At first I thought she might have been on her period but quickly realised what had actually happened – my fabled banjo string had snapped!
It was a cold, dry autumn night. A re-run of Supernatural was playing in the background but we had given up on that long before. There was a faint clicking coming from the old overhead fan as its blades spun around and around. Netflix had run its very specific course, and now it was time for some chill.
By no means would I consider myself a legend of the Kama Sutra, but keeping a few tricks up my sleeve has kept me and my performances at a sufficient level for as long as I can remember. It was during one of my graceful position changes that ultimately led to my immediate downfall. The sharp, cold air grasped the residual moisture surrounding my shaft, rendering it more of a grip than a lubricant. It must have been similar for my partner as disaster struck upon re-entry.
From a calm and sensual position to a more aggressive, four-limbed approach, combined with the lust and passion of two young adults, the catastrophe that followed was inevitable. Not even three pumps in did I feel a slight twang. It felt more like a pin prick at first, but then after a more consistent scraping feeling, I knew something was definitely wrong. It wasn’t so much a pain as it was an annoyance, but I could tell I needed to stop and pull out.
We had turned the TV off prior to our physical engagement so it was almost pitch black. I fumbled around my knob, poking and prodding at the location of where the slight stinging sensation was. At first it seemed like everything was okay. I did feel some warm, gooey liquid but I thought that was just the sexual juices of our interaction. The air flow from the overhead fan had worked its magic again, drying the clammy liquid on my fingertips a little bit faster than I had anticipated, so I decided that it was probably best to turn the lights on to see if everything was okay and we could continue doing the do.
The lights flashed on, illuminating the scene of carnage that spread out across my messy bedroom. Blood was all over my bed sheets and dripping on the floor where I stood. At first I thought she might have been on her period but quickly realised what had actually happened. My fabled banjo string had snapped!
Well, not quite snapped, but torn, and was bleeding everywhere! I hobbled over to the bathroom, scared my parents might come knocking to see what the commotion was about, but luckily they did not. I sat down on the toilet, applying toilet paper to stem the ridiculous amounts of blood. It was spurting out at an alarming rate, at the same pace as my pulse, causing me to go a bit lightheaded.

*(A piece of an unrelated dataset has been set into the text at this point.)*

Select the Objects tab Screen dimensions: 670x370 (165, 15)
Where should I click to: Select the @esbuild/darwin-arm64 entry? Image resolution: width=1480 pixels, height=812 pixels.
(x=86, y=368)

My girlfriend got some ice for me, so I placed it in some toilet paper and wrapped it around my bloodied, sad little flaccid penis. It reminded me of a wounded, bloody eel that had lost a battle and shrunk back into its cave to die.
As I sat pathetically on the toilet, I wondered how long I would be out of action for. I contemplated seeing a doctor or a surgeon to get it fixed but Google said to just wait it out and let it heal on its own.

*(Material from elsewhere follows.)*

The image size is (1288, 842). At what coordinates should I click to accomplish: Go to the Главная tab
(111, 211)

So for two whole weeks I didn’t touch the little guy. I tried to avoid pissing, avoided all forms of sexual encounters to avoid getting an erection, and barely touched my foreskin. Waking up each morning with the glory was excruciating, as not only did it sting, but it stopped the healing process, almost like when you pull a scab off too early.
It was a sad and depressing two weeks for my girlfriend and I. Being a 19 year old and having to force yourself not to express the sexual desires that drive you is a hard pill to swallow. But after the two weeks, when I finally pulled back on my foreskin with no resistance, no pain, no scratching feeling, I knew I was good to go. The first thing I did was buy some lube (just in case) and away we went.
Since that day a few years ago, my banjo string has never snapped or torn again, and if anything, is as strong as it has ever been.